Stored entries
□ □ □ □ □ □ □

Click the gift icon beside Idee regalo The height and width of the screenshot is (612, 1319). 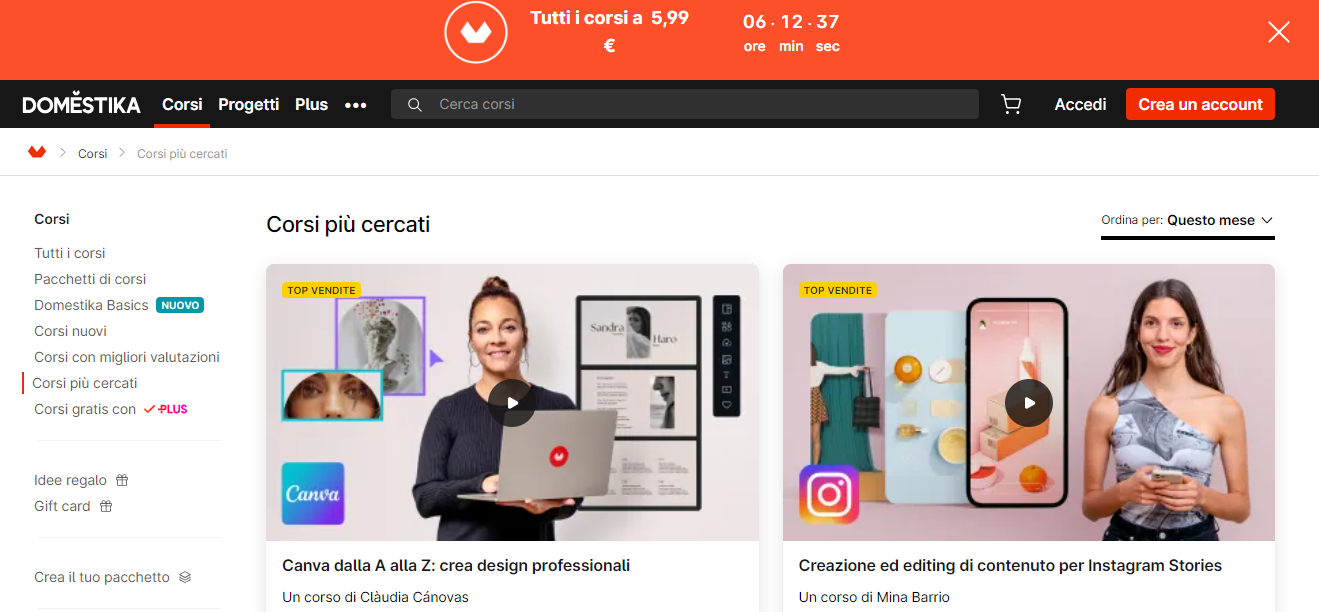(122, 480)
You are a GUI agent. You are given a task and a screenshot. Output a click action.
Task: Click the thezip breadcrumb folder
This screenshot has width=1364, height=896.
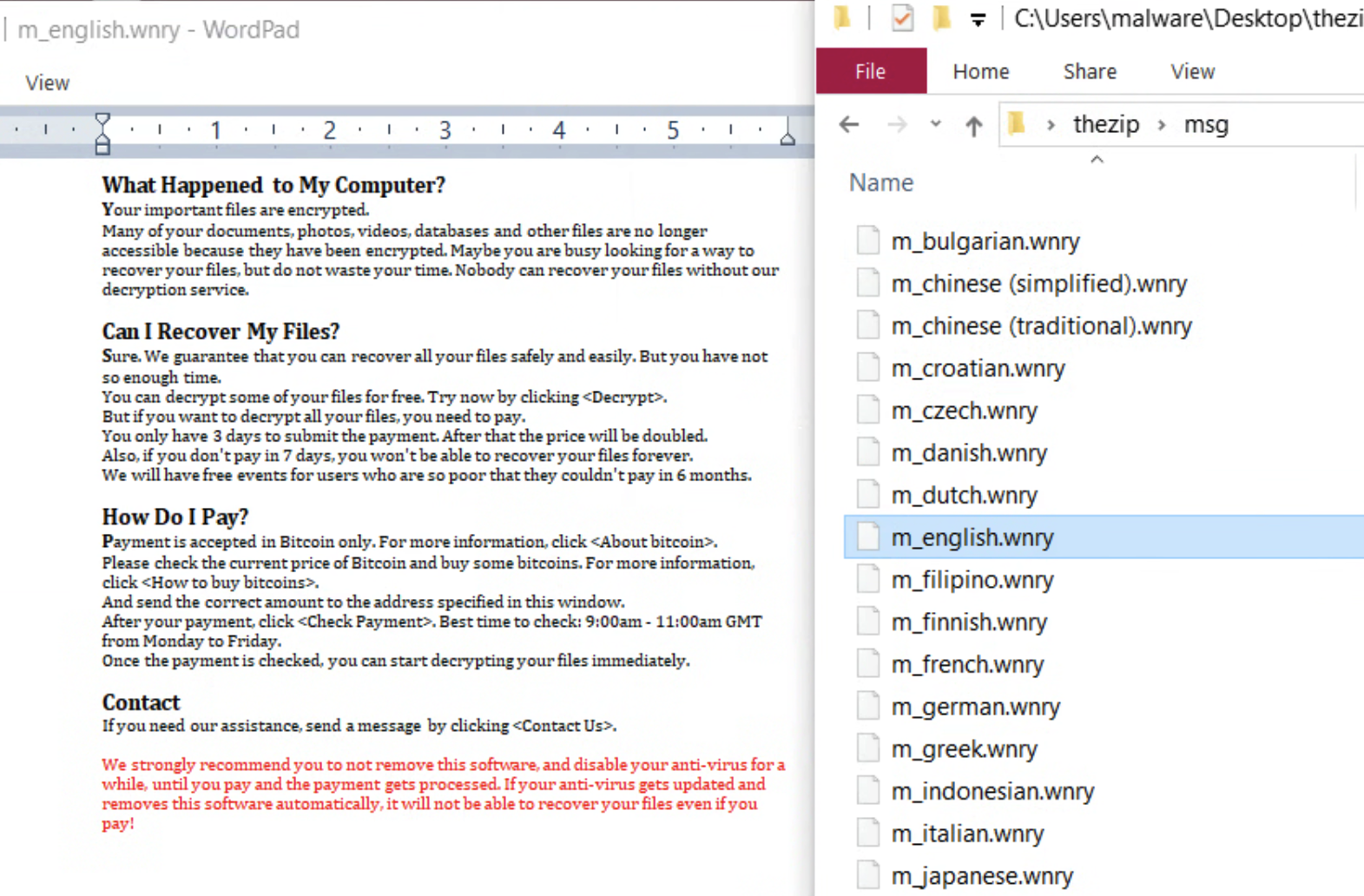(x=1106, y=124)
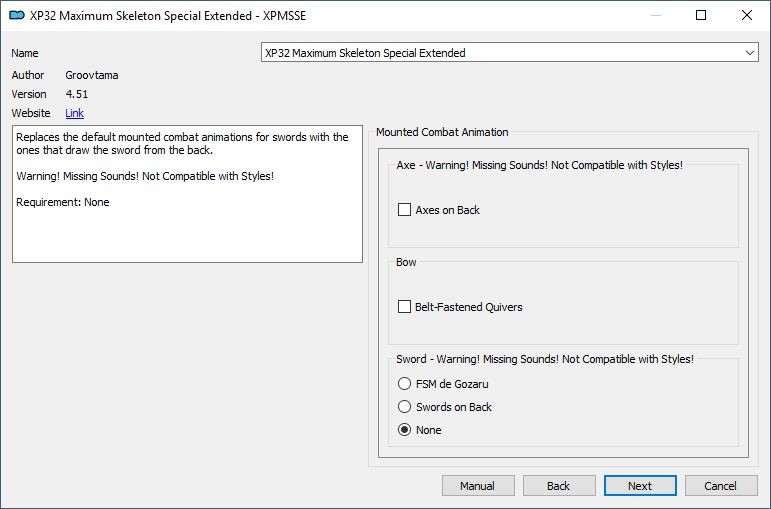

□ □ □ □ □ □ □

Can you copy the records from the line containing "You are a GUI" through the end, changing every "screenshot" to "screen capture" and leaving everything else intact? Omit the pictures.

_Answer to the task_.
You are a GUI agent. You are given a task and a screen capture. Output a click action.
Task: Click the thezip breadcrumb folder
This screen capture has width=1364, height=896.
(x=1106, y=124)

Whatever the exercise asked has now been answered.